* [Data for processing]

○ ○ ○ ○ ○

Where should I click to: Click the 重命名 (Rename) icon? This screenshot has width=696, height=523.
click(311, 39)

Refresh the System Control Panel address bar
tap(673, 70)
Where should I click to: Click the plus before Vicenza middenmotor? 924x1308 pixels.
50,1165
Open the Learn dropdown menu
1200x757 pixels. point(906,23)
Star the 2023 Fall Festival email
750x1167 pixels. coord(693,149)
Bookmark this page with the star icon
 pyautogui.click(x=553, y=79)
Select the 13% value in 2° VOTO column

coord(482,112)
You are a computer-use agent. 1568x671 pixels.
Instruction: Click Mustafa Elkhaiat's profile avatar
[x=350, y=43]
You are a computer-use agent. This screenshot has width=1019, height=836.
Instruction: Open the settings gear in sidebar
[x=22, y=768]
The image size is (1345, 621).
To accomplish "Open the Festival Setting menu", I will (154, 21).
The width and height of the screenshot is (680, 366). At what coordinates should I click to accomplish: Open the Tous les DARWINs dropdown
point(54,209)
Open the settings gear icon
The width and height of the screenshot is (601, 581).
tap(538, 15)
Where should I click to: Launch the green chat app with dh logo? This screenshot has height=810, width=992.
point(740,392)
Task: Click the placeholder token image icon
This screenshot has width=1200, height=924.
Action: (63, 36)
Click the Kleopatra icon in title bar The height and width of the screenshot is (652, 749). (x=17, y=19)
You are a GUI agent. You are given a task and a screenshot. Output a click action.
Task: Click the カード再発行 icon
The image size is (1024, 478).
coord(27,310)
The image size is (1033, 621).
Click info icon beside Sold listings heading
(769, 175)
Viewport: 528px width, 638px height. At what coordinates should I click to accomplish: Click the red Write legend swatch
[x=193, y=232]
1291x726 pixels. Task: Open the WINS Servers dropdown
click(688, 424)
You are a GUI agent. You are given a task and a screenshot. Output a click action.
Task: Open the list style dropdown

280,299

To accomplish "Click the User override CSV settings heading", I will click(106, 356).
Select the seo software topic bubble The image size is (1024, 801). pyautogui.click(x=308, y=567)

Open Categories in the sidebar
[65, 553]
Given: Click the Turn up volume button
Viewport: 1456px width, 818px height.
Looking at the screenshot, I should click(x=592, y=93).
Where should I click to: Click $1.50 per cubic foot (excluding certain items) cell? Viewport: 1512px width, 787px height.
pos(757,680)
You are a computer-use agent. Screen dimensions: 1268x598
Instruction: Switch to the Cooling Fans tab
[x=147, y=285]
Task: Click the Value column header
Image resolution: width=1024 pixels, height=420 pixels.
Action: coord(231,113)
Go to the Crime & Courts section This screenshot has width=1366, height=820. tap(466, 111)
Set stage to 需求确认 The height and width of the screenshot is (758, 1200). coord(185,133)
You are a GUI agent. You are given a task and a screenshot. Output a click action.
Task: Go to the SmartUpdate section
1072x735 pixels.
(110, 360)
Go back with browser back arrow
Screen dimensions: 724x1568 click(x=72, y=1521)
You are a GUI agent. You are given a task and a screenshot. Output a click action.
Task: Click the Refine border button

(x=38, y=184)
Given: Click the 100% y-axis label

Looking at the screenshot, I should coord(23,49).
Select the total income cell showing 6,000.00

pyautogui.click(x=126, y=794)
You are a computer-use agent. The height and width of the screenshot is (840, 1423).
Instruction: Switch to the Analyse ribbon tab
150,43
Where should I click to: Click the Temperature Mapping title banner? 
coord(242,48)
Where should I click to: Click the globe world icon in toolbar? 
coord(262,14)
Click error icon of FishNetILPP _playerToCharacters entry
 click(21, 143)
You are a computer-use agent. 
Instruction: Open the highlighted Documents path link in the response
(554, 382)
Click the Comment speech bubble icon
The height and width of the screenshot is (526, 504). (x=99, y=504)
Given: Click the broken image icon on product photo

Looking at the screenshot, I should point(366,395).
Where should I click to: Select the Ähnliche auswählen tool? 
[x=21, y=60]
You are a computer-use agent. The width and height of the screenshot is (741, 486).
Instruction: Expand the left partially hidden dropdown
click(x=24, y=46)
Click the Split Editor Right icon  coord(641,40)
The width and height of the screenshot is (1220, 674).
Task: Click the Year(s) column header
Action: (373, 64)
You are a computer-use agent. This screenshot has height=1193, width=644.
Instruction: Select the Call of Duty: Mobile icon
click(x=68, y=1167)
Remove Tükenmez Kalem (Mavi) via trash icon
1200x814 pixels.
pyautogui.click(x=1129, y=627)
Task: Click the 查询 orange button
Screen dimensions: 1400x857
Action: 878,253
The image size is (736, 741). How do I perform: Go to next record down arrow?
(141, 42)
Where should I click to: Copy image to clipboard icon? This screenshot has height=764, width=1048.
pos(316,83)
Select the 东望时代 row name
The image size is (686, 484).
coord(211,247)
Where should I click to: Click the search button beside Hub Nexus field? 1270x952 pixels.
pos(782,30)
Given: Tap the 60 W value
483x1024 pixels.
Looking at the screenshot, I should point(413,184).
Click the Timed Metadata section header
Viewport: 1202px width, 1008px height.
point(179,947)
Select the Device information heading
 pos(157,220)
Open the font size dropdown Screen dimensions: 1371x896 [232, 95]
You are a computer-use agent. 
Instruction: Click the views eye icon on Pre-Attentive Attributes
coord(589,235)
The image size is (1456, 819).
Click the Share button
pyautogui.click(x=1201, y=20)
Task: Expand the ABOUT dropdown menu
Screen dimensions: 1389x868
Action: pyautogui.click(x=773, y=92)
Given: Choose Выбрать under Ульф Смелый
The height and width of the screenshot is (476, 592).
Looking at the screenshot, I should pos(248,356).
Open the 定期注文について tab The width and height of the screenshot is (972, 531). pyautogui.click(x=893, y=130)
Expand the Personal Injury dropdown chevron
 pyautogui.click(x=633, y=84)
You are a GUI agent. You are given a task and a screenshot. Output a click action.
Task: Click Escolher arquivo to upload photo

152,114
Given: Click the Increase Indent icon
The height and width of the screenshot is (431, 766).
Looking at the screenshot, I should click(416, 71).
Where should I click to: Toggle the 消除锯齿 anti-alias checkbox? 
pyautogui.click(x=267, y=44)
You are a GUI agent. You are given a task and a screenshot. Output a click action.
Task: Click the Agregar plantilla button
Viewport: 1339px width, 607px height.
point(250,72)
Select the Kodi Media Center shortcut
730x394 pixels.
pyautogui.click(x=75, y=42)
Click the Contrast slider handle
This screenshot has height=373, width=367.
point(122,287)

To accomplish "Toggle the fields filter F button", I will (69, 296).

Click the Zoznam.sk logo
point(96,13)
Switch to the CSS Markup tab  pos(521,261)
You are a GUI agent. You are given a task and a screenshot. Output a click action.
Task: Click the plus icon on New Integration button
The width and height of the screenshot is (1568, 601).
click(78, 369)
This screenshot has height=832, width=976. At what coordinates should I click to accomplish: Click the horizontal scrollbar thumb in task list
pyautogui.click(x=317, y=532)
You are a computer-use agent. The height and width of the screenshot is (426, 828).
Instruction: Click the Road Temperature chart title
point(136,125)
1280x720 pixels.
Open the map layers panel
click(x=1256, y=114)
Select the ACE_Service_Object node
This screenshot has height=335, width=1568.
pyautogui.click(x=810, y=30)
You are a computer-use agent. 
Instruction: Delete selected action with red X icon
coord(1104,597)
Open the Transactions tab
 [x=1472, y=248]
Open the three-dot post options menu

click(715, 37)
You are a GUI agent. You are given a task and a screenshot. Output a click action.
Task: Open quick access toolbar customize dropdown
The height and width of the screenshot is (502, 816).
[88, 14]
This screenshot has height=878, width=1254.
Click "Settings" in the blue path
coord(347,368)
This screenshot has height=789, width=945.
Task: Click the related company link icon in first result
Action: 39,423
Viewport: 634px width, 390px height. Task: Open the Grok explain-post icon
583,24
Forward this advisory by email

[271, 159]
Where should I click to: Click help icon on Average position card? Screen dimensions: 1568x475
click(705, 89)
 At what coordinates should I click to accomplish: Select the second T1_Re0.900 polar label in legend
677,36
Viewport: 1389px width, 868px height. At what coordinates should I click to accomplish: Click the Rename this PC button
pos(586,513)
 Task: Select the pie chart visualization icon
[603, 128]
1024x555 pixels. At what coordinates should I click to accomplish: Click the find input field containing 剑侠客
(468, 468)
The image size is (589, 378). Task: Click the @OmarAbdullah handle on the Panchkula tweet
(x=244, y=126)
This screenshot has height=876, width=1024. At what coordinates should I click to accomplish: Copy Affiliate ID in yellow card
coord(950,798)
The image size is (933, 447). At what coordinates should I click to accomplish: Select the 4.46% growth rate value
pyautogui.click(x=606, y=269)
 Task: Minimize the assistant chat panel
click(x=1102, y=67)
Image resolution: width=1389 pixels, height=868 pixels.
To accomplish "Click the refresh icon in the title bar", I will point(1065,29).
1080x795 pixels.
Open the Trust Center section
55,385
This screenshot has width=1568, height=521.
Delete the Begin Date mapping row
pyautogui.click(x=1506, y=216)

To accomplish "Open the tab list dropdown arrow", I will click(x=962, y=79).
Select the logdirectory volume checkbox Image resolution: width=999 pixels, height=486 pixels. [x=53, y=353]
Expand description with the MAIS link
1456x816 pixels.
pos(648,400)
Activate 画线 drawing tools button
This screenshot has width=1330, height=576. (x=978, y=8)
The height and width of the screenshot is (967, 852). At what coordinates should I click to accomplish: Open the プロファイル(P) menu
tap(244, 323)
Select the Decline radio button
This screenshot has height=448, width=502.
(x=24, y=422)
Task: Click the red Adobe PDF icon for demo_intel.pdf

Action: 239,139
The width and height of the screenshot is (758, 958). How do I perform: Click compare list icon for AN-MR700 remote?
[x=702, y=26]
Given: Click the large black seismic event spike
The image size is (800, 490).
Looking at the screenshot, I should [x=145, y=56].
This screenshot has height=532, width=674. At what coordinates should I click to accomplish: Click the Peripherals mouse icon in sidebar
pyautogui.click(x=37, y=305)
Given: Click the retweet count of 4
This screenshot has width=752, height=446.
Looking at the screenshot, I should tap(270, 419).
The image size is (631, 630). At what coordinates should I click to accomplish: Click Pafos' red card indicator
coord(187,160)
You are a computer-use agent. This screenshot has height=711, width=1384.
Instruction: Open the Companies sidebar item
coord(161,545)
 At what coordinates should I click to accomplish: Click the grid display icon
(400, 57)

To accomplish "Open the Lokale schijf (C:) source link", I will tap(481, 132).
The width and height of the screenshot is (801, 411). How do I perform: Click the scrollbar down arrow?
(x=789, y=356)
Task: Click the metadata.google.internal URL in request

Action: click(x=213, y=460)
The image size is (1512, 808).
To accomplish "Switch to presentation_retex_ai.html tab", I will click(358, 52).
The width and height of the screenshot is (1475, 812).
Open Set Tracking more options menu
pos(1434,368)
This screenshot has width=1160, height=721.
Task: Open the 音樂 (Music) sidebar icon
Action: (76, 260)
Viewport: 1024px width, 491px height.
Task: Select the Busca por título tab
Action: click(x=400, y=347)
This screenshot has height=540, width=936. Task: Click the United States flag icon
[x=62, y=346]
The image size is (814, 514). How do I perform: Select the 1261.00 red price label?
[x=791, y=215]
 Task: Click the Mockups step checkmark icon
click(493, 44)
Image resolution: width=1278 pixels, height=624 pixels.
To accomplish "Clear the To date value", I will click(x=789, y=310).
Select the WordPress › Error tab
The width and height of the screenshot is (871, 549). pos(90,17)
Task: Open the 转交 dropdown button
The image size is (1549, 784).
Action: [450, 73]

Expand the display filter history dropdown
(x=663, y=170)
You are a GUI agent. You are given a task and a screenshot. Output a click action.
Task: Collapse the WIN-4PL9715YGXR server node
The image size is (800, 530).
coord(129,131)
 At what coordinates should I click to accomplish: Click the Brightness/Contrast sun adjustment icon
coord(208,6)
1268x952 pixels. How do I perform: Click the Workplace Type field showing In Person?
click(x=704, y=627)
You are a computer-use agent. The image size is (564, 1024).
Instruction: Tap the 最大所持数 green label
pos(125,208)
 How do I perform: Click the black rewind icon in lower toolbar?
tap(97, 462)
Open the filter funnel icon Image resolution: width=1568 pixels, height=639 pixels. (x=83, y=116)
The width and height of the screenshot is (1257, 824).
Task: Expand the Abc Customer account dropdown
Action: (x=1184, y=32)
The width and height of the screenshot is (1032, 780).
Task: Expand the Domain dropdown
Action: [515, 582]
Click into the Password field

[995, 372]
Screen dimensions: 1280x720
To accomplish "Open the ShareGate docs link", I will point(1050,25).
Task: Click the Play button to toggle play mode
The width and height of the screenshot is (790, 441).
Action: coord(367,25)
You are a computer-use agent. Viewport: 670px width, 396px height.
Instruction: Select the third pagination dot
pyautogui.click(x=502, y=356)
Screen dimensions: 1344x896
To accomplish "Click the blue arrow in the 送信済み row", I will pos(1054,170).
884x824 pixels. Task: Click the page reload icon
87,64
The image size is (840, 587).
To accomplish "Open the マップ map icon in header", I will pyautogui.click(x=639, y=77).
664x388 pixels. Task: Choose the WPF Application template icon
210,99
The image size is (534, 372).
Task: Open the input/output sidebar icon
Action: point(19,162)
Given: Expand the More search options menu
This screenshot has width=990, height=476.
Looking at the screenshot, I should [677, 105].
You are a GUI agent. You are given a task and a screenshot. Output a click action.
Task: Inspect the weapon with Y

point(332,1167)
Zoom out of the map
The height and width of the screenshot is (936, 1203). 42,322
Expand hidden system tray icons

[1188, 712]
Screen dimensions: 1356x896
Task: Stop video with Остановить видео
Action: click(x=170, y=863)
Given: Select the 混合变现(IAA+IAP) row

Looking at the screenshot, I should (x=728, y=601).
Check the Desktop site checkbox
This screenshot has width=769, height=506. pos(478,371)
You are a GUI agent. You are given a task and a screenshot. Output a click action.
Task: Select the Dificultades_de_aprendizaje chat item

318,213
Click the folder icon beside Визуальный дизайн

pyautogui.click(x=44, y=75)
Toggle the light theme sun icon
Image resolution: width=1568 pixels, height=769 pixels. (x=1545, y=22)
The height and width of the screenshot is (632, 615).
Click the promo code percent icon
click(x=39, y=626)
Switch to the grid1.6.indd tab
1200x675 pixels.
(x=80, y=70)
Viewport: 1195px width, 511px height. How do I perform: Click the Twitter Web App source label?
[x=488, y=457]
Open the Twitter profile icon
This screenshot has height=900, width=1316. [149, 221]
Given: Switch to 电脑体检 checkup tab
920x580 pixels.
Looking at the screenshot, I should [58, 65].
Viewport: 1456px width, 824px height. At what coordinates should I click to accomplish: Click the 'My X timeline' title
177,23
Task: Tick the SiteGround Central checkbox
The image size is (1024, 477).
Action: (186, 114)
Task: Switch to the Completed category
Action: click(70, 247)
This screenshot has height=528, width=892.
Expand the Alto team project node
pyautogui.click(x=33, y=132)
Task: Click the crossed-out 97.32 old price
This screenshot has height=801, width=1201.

○ ○ ○ ○ ○

* [Problem description]
Each line of the entries that contains the word "will" should be listed.

* [Response to this task]
To accomplish "Open the Festival Setting menu", I will (154, 21).
To accomplish "Click the User override CSV settings heading", I will click(106, 356).
To accomplish "Toggle the fields filter F button", I will (69, 296).
To accomplish "Click the refresh icon in the title bar", I will point(1065,29).
To accomplish "Open the tab list dropdown arrow", I will click(x=962, y=79).
To accomplish "Open the Lokale schijf (C:) source link", I will tap(481, 132).
To accomplish "Switch to presentation_retex_ai.html tab", I will click(358, 52).
To accomplish "Clear the To date value", I will click(x=789, y=310).
To accomplish "Open the ShareGate docs link", I will point(1050,25).
To accomplish "Click the blue arrow in the 送信済み row", I will pos(1054,170).
To accomplish "Open the マップ map icon in header", I will pyautogui.click(x=639, y=77).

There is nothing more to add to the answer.